▶ EXERCISE BRIEF
In the entries that follow, the lines from the one with "CCTV Basics – Security" through the one with "Protect Your Business from Crime (81, 1778)" are the ones to write out, exactly and with both ends included. Nothing else should appear.

= = = =

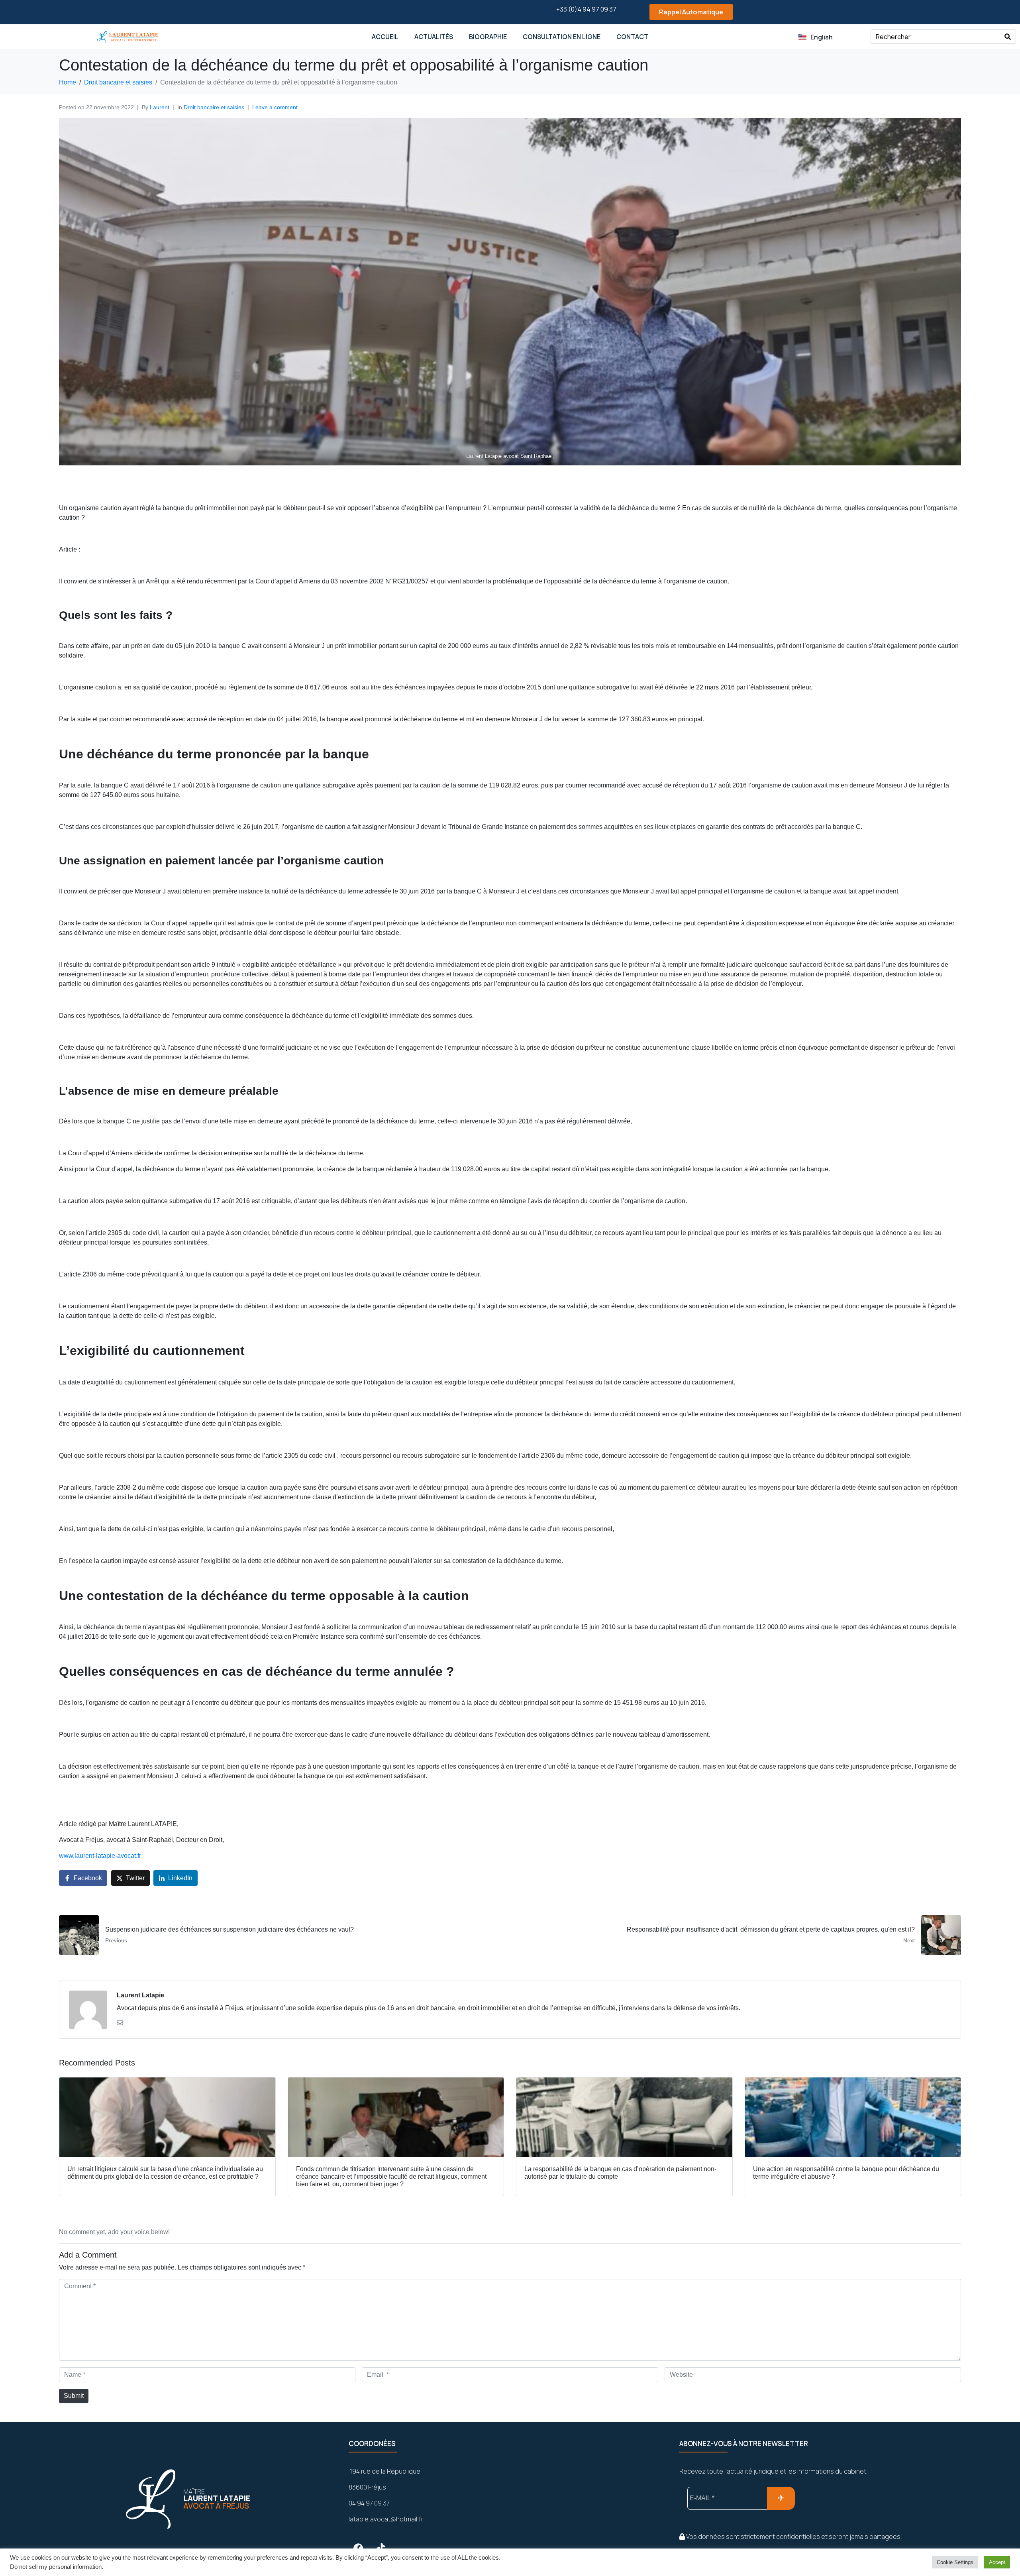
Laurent (159, 107)
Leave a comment (275, 107)
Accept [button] (997, 2562)
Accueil (385, 36)
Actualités (433, 36)
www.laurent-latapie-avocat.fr (100, 1855)
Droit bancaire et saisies (214, 107)
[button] (683, 12)
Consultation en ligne (561, 36)
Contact (632, 36)
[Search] (1008, 36)
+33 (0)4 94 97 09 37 (586, 9)
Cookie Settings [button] (955, 2562)
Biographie (488, 36)
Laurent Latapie (140, 1995)
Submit (74, 2395)
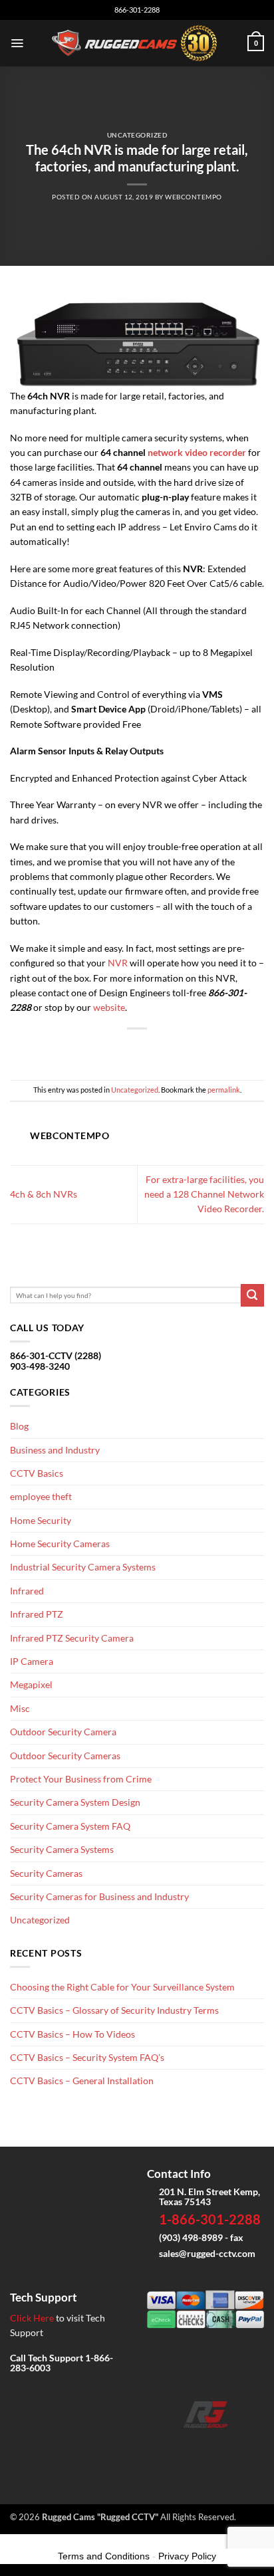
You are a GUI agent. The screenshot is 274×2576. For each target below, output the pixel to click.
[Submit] (252, 1295)
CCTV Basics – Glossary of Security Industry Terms (114, 2010)
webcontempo (193, 197)
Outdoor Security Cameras (65, 1755)
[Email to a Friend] (137, 1048)
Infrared (27, 1590)
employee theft (41, 1496)
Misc (20, 1708)
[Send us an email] (205, 2446)
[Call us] (226, 2446)
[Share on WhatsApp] (74, 1048)
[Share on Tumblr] (199, 1048)
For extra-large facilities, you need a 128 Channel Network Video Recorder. (204, 1194)
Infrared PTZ (36, 1614)
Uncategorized (137, 135)
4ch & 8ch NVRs (43, 1194)
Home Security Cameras (60, 1543)
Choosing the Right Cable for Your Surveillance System (122, 1986)
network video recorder (197, 452)
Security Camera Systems (62, 1849)
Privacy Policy (187, 2556)
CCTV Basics (36, 1473)
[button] (17, 43)
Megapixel (31, 1684)
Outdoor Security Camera (63, 1731)
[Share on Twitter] (116, 1048)
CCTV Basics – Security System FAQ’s (87, 2057)
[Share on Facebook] (94, 1048)
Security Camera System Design (75, 1802)
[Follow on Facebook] (163, 2446)
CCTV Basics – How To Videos (72, 2034)
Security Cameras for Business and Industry (99, 1896)
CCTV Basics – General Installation (82, 2080)
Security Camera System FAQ (70, 1826)
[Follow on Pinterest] (247, 2446)
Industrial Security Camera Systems (83, 1566)
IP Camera (31, 1661)
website (109, 1007)
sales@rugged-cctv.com (207, 2253)
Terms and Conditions (104, 2556)
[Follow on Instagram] (184, 2446)
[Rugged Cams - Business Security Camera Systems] (137, 43)
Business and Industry (55, 1449)
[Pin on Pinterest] (158, 1048)
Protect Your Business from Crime (81, 1778)
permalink (223, 1089)
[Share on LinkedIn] (179, 1048)
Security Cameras (46, 1873)
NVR (118, 962)
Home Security (40, 1520)
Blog (19, 1426)
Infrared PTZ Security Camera (72, 1638)
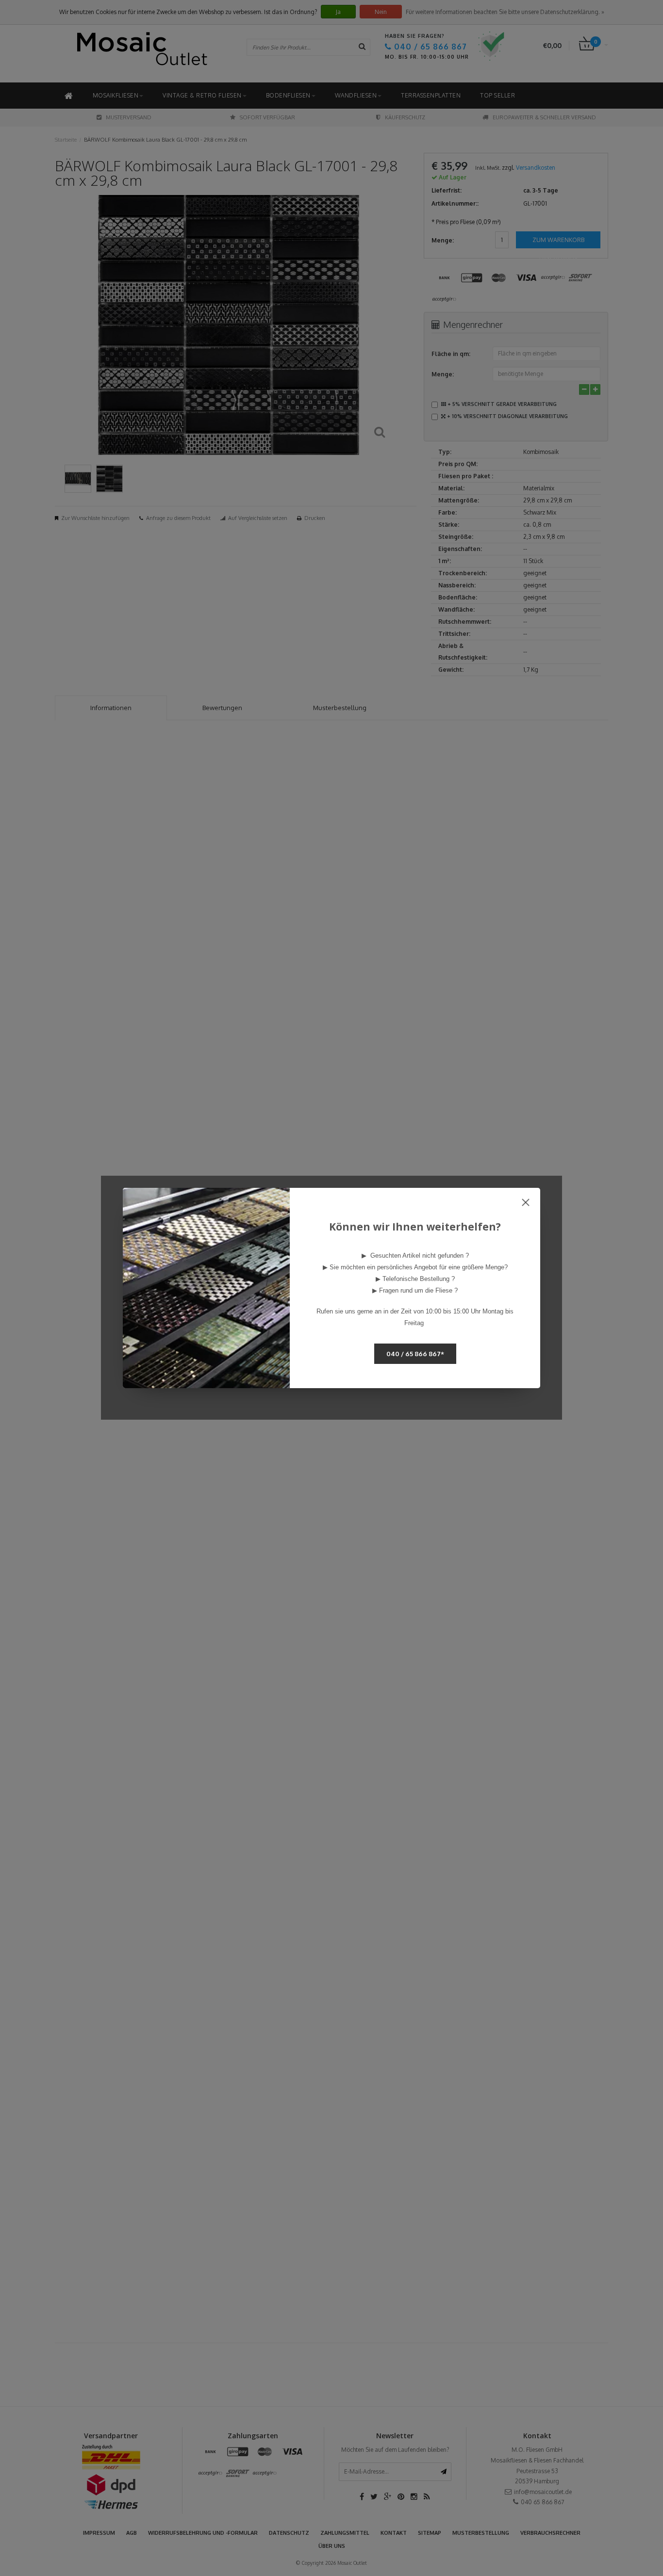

= = = =

▶ PROBLEM SOLUTION
CCTV Basics – Security System FAQ’s (87, 2057)
[Share on Facebook] (94, 1048)
Security Camera System Design (75, 1802)
[Follow on Facebook] (163, 2446)
CCTV Basics – How To Videos (72, 2034)
Security Cameras for Business and Industry (99, 1896)
CCTV Basics – General Installation (82, 2080)
Security Camera System FAQ (70, 1826)
[Follow on Pinterest] (247, 2446)
Industrial Security Camera Systems (83, 1566)
IP Camera (31, 1661)
website (109, 1007)
sales@rugged-cctv.com (207, 2253)
Terms and Conditions (104, 2556)
[Follow on Instagram] (184, 2446)
[Rugged Cams - Business Security Camera Systems] (137, 43)
Business and Industry (55, 1449)
[Pin on Pinterest] (158, 1048)
Protect Your Business from Crime (81, 1778)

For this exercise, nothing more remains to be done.